Wie viel sind dir deine Daten wert?

Es gibt immer wieder diese eine Diskussion, die ich führe, wenn ich darüber rede, was ich eigentlich mache. Sie kann gut mit der Frage zusammen gefasst werden: Wie viel sind dir deine Daten wert?

Diese Frage, die für viele so ähnlich klingt wie “Worauf freust du dich am meisten bei deiner Steuererklärung?”, wird leider in den nächsten Jahren extrem wichtig werden. Darum habe ich es mir zu meiner persönlichen Mission gemacht, mindestens einmal pro WG-Party zwischen Beer Pong Tisch und Kloschlange zu fragen, welcher Messenger denn auf dem Handy sei. Hier diese (meist einseitig) kurze Unterhaltung nun einmal in Schrift festgehalten.

Was ist ein Mensch wert?

Die Zeichen der Zeit stehen für die Menschheit auf lange Sicht auf Arbeitslosigkeit. Wie in dem Roman “Player Piano”1 schon in den 1920ern aufgezeichnet wurde, wird es voraussichtlich irgendwann zu einem Punkt kommen, wo nur noch einige wenige Menschen die technologische Entwicklung am Laufen halten und der Rest auf der Reservebank Platz nehmen darf. In dem Buch wird es so gelöst, dass jedem Durchschnittsmenschen ein einheitlicher Lebensstandard zugewiesen wird und dafür entweder als Mechaniker (kein Gendern, das Buch ist aus den 20ern) oder Soldat seinen Tag verbringt. Beide Jobs dienen jedoch nur als Beschäftigungstherapie.

Ähnlich könnte es uns als Gesellschaft irgendwann auch ergehen. Die Angst der Industrialisierung, dass alle Jobs durch Maschinen ersetzt werden, könnte tatsächlich wahr werden. Die neuen Jobs, die heute noch entstehen, sind hoch spezialisiert und brauchen mindestens einen Masterabschluss. Währenddessen werden die alten immer weiter weg automatisiert. McDonalds hatte zum Beispiel schon vor Jahren gedroht2, dass bei einem Mindestlohn von 15 Dollar Roboter deutlich billiger wären.

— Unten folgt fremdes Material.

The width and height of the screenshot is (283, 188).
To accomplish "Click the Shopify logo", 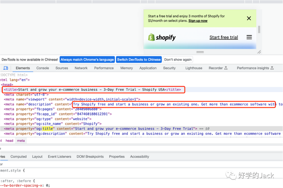I will coord(162,38).
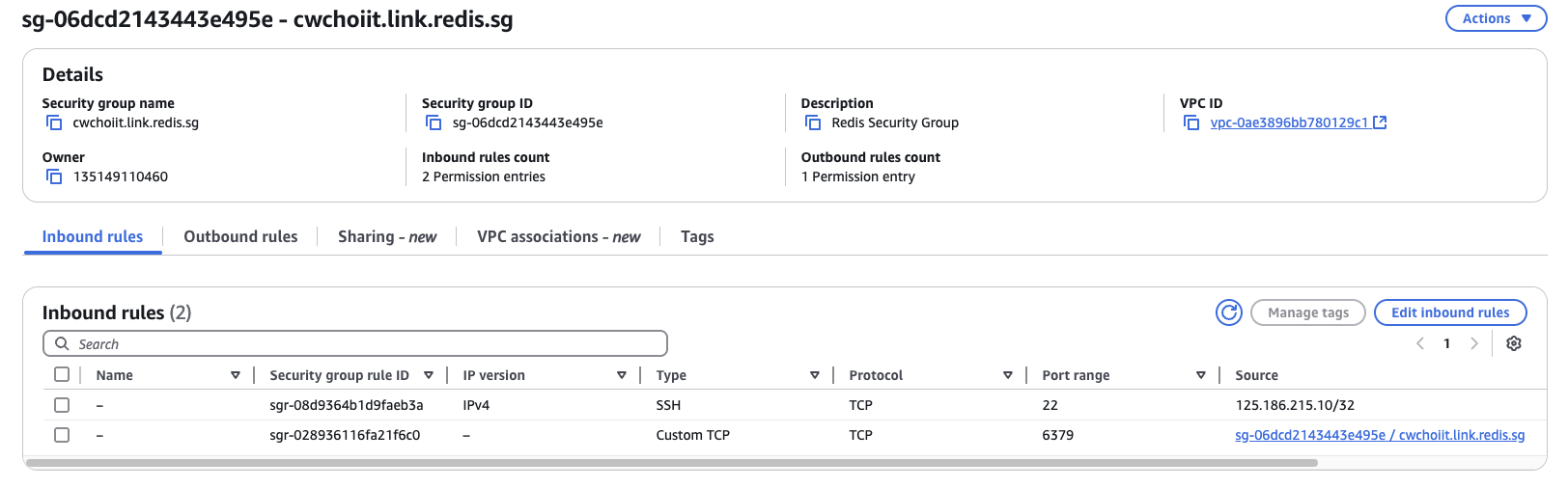
Task: Refresh the inbound rules list
Action: point(1228,312)
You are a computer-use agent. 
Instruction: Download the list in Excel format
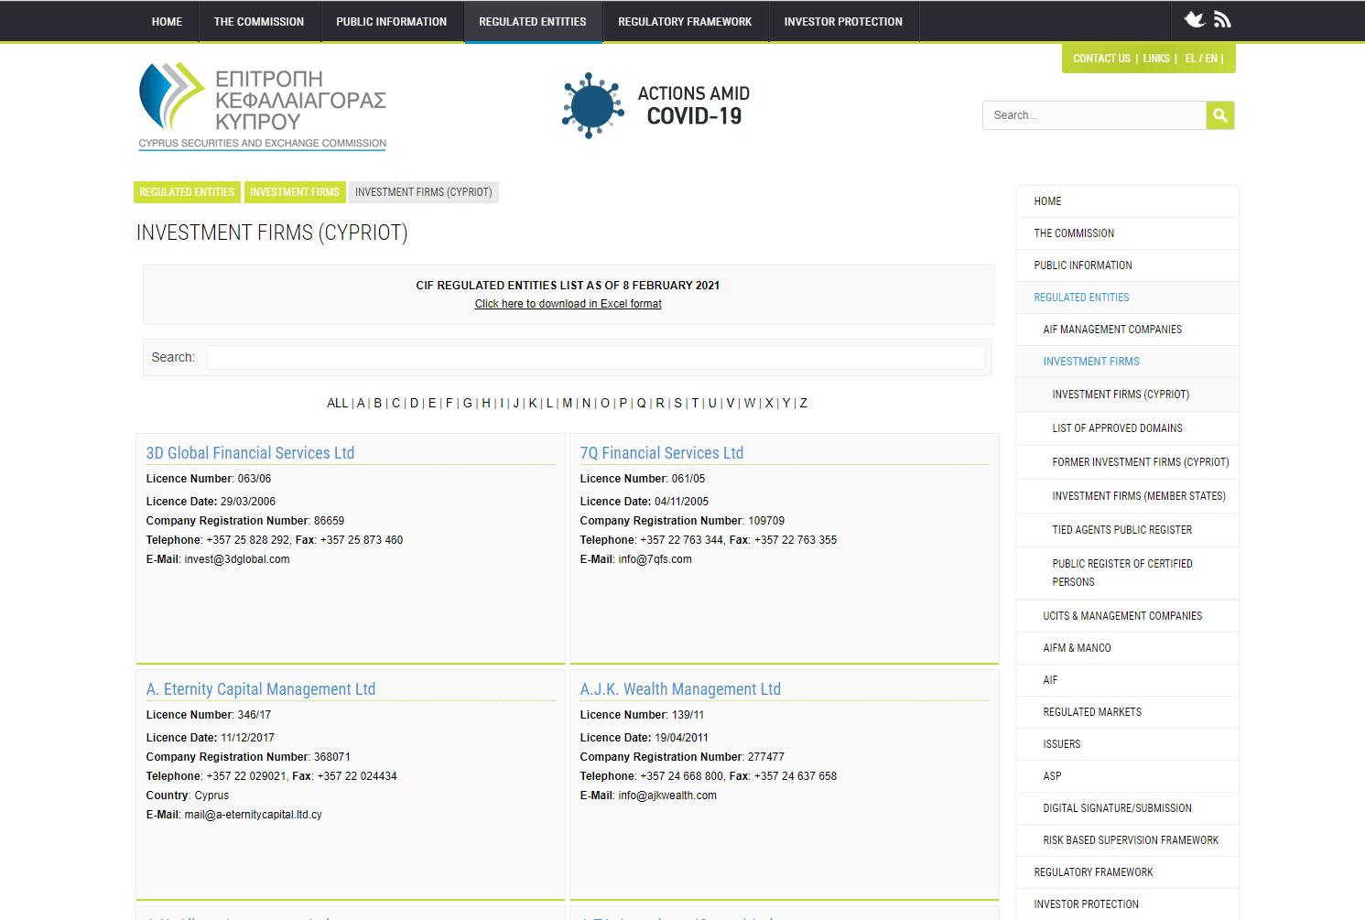click(568, 304)
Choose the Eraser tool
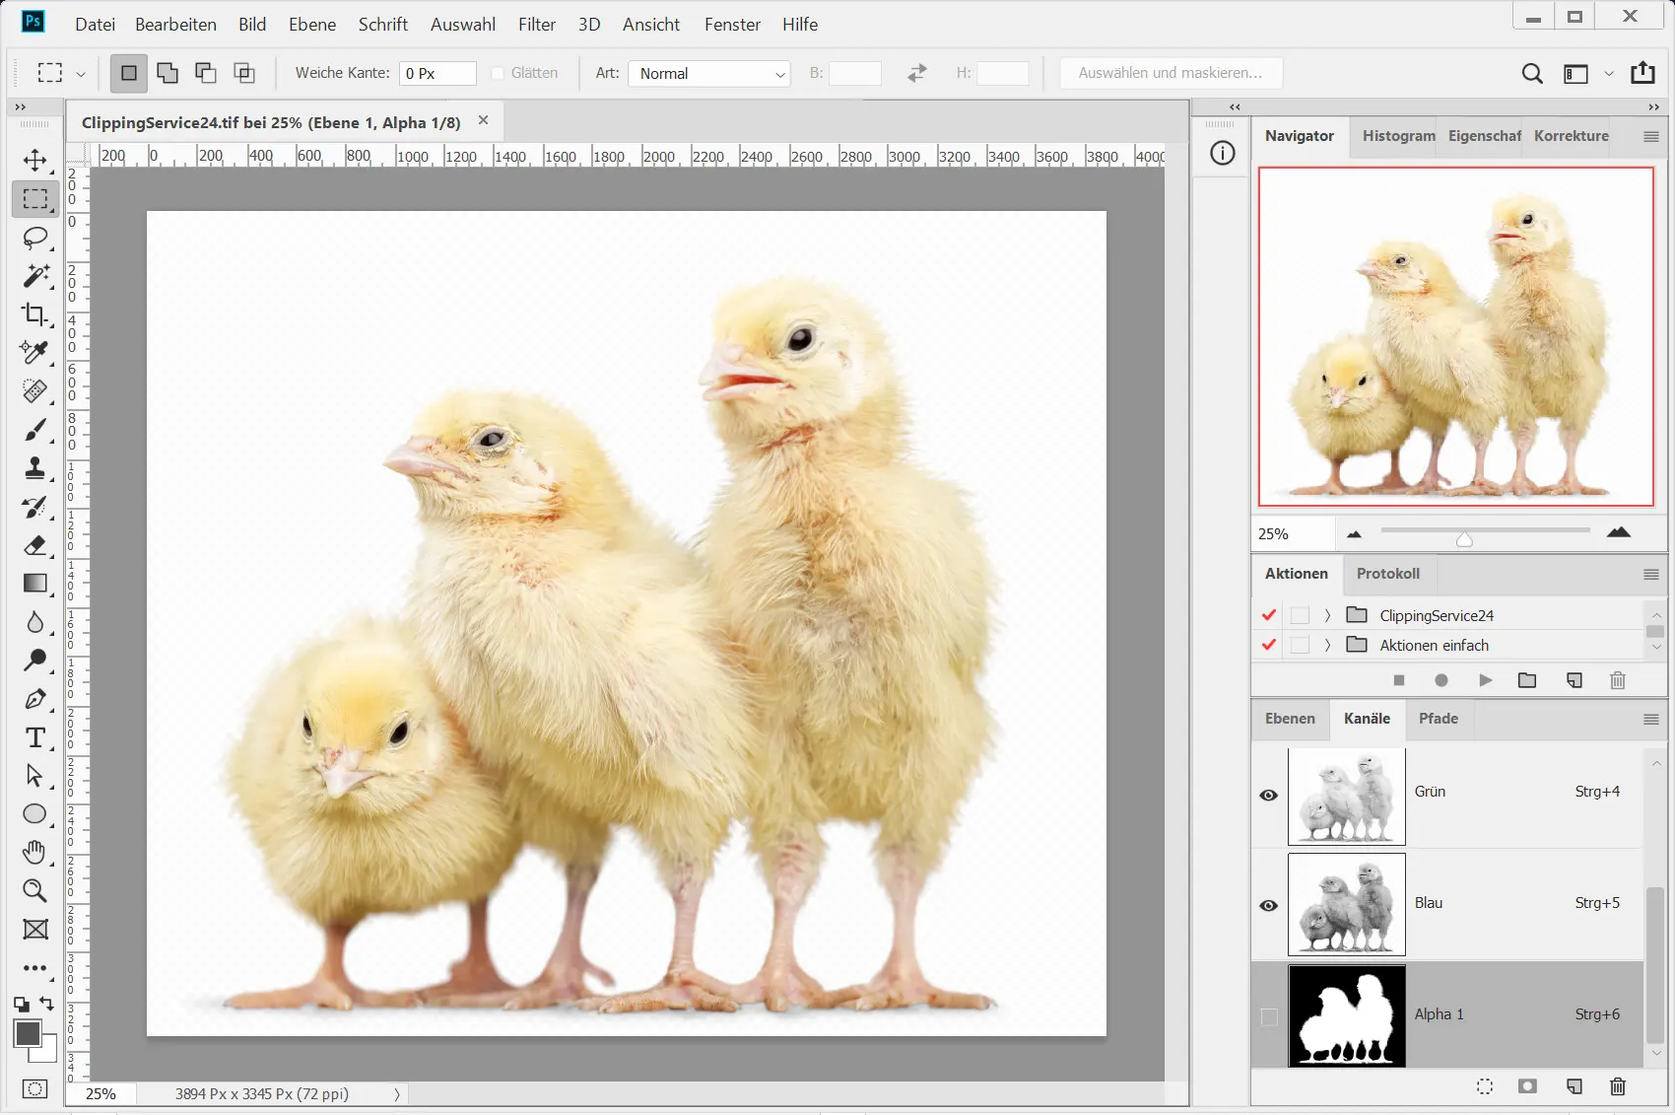This screenshot has height=1115, width=1675. (35, 545)
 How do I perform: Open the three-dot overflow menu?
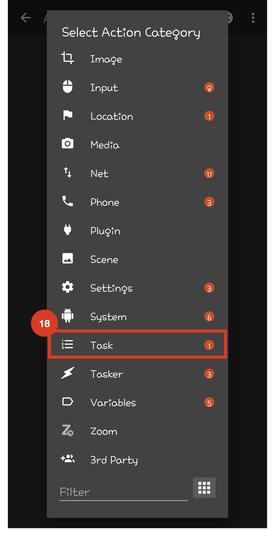(x=253, y=18)
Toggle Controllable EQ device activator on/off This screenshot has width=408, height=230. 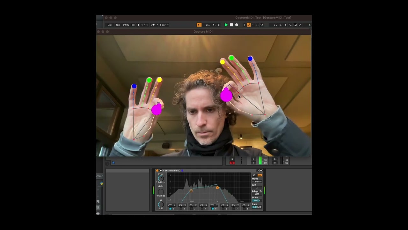coord(157,171)
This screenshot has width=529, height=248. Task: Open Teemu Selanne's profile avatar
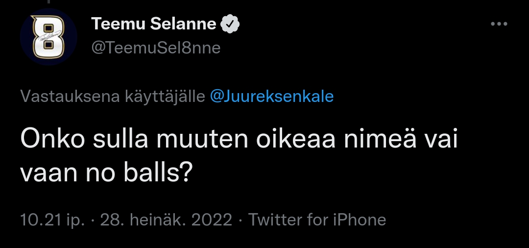coord(48,37)

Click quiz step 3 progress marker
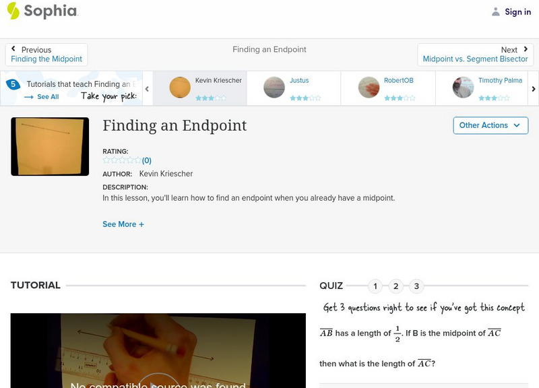pyautogui.click(x=416, y=285)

Auch wenn wir es uns nicht gerne eingestehen, für viele Jobs sind echte Menschen einfach gerade nur noch die günstigere Alternative.

Natürlich wird in vielen Bereichen der Mensch weiter geschätzt bleiben. Doch nicht alle werden in der Gastronomie, Friseur-Salon oder Werbeagentur arbeiten können. Es ist also fast unumgänglich, dass wir an einen Punkt kommen, an dem wir die stetig wachsende Menschenmenge ökonomisch einfach nicht mehr brauchen werden.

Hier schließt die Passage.